» **Task to complete**
When you reach the line in the data below that contains "Notify Me (391, 785)", please start repeating lines exactly, and stop after the line that contains "Create Account (467, 2284)", repeating nothing else.
*** Block opens ***
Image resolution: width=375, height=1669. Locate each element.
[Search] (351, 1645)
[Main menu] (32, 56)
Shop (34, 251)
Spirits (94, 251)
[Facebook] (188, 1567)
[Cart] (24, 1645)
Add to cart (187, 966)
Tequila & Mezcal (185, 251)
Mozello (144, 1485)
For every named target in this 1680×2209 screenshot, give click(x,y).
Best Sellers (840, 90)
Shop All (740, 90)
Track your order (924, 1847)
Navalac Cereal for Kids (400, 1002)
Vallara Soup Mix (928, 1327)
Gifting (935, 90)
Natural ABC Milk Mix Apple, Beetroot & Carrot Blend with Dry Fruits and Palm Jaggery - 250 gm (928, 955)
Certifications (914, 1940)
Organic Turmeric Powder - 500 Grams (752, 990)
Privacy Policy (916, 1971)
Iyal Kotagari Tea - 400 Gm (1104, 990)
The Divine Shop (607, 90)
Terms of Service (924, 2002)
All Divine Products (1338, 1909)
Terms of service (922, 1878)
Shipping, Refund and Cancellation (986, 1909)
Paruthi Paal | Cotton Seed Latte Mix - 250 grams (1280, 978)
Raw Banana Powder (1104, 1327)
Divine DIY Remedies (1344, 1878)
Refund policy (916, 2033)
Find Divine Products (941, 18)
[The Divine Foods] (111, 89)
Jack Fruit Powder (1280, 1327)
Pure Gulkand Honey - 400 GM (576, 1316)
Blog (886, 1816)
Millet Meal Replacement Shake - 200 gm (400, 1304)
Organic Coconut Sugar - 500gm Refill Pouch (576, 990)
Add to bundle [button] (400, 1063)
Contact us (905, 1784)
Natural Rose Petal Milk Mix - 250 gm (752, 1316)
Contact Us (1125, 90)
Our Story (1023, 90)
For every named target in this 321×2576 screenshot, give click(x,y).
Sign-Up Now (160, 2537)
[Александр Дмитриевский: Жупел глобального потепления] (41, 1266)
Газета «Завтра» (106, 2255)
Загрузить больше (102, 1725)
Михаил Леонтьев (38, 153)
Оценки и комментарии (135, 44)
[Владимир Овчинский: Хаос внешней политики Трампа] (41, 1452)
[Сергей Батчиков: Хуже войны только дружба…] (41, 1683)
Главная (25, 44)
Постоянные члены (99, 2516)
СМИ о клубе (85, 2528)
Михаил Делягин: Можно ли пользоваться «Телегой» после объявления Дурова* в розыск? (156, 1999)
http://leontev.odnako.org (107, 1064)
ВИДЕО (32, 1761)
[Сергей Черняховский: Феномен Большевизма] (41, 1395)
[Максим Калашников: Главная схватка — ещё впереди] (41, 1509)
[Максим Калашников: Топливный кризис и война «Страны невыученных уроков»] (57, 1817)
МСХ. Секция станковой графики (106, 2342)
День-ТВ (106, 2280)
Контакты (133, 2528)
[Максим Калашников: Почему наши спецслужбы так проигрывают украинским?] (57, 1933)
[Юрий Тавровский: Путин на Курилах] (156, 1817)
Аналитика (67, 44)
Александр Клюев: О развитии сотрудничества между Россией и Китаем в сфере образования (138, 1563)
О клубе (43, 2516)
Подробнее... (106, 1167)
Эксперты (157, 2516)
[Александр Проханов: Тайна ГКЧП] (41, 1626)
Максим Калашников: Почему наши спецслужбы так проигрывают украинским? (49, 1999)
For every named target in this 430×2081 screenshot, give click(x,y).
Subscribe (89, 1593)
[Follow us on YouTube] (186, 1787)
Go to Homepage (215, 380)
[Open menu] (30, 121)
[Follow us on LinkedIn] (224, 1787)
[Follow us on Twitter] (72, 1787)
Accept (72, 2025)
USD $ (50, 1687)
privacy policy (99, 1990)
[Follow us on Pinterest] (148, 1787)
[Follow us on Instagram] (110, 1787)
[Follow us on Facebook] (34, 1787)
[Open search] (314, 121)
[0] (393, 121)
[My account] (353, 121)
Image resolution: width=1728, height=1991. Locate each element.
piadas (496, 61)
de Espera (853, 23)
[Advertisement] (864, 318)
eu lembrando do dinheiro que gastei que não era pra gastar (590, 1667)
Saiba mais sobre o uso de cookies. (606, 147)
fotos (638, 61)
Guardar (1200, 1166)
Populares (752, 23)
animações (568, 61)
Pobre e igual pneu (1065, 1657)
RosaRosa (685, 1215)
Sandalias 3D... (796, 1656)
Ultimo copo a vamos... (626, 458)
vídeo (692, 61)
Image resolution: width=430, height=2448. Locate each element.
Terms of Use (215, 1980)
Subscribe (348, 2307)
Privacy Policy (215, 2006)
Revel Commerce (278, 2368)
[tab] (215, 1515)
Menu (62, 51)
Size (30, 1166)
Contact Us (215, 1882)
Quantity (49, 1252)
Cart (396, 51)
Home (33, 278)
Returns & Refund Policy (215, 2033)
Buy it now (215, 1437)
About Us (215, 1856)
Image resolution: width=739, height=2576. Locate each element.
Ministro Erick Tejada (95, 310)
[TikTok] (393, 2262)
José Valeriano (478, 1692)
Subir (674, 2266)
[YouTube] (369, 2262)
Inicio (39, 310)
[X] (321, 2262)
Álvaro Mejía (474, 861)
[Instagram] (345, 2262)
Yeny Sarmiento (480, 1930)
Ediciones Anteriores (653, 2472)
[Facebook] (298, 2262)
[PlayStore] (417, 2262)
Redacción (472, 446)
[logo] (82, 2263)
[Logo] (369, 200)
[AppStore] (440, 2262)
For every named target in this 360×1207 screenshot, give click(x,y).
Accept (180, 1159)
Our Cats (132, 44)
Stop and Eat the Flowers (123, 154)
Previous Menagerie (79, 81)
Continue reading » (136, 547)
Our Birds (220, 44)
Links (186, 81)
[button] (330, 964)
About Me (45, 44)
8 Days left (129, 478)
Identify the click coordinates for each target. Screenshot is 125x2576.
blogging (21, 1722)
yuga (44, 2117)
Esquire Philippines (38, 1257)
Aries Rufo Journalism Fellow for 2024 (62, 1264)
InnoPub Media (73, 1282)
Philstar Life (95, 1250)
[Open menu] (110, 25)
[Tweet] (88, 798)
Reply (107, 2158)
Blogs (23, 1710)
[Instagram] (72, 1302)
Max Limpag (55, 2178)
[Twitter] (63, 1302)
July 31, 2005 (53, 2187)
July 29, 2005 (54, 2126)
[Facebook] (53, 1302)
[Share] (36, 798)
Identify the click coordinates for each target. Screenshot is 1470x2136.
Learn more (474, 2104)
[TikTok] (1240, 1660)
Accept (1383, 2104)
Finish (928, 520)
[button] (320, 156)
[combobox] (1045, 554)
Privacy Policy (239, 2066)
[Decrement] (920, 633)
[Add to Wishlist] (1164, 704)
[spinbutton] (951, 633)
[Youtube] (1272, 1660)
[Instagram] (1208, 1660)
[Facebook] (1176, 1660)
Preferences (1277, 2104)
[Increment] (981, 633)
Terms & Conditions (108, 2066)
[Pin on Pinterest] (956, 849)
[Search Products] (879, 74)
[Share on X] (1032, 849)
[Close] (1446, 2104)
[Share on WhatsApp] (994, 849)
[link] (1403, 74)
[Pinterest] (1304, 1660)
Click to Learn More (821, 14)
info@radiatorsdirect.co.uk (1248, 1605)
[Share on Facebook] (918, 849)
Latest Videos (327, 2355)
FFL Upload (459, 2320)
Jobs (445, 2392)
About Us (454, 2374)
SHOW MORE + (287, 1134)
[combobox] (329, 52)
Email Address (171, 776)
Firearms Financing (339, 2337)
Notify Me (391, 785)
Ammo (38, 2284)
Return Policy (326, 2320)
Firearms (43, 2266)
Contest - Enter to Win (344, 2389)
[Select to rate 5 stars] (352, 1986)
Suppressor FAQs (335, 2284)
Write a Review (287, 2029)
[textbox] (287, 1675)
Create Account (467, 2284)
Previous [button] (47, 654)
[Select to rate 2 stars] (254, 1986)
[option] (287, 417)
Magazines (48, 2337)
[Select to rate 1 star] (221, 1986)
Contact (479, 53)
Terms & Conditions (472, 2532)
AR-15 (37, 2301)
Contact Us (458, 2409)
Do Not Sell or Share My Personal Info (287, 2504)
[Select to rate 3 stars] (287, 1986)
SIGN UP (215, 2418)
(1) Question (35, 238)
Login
*** Block closes ***
» **Written response**
Notify Me (391, 785)
Ammo (38, 2284)
Return Policy (326, 2320)
Firearms (43, 2266)
Contest - Enter to Win (344, 2389)
[Select to rate 5 stars] (352, 1986)
Suppressor FAQs (335, 2284)
Write a Review (287, 2029)
[textbox] (287, 1675)
Create Account (467, 2284)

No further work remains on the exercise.